> [Source records]
::::::::

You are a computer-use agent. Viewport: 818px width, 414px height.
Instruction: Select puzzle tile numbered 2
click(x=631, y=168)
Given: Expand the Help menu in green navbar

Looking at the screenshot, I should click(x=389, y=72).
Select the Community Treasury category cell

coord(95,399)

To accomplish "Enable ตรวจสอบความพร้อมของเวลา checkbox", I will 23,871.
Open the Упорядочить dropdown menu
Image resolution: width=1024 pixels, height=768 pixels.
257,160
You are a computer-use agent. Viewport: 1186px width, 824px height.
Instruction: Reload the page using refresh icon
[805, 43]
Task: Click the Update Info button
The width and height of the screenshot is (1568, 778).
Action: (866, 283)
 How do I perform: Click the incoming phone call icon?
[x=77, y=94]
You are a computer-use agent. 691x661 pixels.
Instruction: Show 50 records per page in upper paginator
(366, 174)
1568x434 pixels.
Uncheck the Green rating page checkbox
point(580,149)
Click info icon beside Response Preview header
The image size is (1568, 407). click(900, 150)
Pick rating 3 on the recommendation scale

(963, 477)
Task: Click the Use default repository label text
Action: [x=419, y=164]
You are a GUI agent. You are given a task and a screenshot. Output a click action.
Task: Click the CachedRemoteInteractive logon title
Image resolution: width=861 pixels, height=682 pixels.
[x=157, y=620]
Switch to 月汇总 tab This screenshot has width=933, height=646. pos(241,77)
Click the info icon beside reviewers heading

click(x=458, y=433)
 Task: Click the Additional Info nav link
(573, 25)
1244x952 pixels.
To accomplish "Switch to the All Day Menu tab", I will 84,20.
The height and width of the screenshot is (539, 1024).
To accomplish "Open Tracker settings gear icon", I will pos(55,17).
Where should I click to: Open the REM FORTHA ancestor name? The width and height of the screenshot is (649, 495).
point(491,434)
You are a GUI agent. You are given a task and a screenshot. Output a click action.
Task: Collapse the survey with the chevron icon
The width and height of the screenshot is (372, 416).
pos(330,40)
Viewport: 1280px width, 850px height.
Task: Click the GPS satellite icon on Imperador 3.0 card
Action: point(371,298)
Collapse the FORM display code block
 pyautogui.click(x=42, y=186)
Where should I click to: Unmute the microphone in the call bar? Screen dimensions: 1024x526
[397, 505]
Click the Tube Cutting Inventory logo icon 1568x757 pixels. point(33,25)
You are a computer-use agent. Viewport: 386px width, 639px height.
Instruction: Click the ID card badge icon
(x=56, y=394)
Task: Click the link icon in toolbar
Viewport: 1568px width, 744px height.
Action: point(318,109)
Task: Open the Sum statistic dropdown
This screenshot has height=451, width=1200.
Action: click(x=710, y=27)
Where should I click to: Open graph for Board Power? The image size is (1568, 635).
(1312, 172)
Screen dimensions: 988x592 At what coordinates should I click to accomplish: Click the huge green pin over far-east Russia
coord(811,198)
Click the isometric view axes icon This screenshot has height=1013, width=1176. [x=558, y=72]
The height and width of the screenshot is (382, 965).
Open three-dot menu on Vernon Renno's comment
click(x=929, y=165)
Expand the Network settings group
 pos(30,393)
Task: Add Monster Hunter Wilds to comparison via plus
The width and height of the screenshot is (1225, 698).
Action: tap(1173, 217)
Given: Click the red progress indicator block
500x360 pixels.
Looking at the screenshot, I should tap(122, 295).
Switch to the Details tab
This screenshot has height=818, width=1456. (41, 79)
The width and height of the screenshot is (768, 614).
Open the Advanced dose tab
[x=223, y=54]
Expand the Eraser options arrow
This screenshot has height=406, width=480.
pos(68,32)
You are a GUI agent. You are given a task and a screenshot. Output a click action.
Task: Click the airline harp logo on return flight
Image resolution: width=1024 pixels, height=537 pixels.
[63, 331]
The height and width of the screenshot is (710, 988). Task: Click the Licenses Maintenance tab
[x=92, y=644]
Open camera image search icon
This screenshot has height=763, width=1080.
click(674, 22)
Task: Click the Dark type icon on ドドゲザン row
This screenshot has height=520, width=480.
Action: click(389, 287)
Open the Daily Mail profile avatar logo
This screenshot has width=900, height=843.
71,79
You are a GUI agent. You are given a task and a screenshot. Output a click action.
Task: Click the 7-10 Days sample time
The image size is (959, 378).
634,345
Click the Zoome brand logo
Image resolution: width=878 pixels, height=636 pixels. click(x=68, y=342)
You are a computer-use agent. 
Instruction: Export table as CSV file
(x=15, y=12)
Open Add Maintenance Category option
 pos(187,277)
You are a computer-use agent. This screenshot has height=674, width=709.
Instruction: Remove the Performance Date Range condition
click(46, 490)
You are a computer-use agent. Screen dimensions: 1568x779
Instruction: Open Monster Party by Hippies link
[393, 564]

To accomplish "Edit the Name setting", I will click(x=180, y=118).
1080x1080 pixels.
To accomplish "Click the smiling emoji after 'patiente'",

::::::::

> [Work to complete] Scan the entries for lines with the word "computer". The number of such lines is the whole answer.

> [Expected output] 7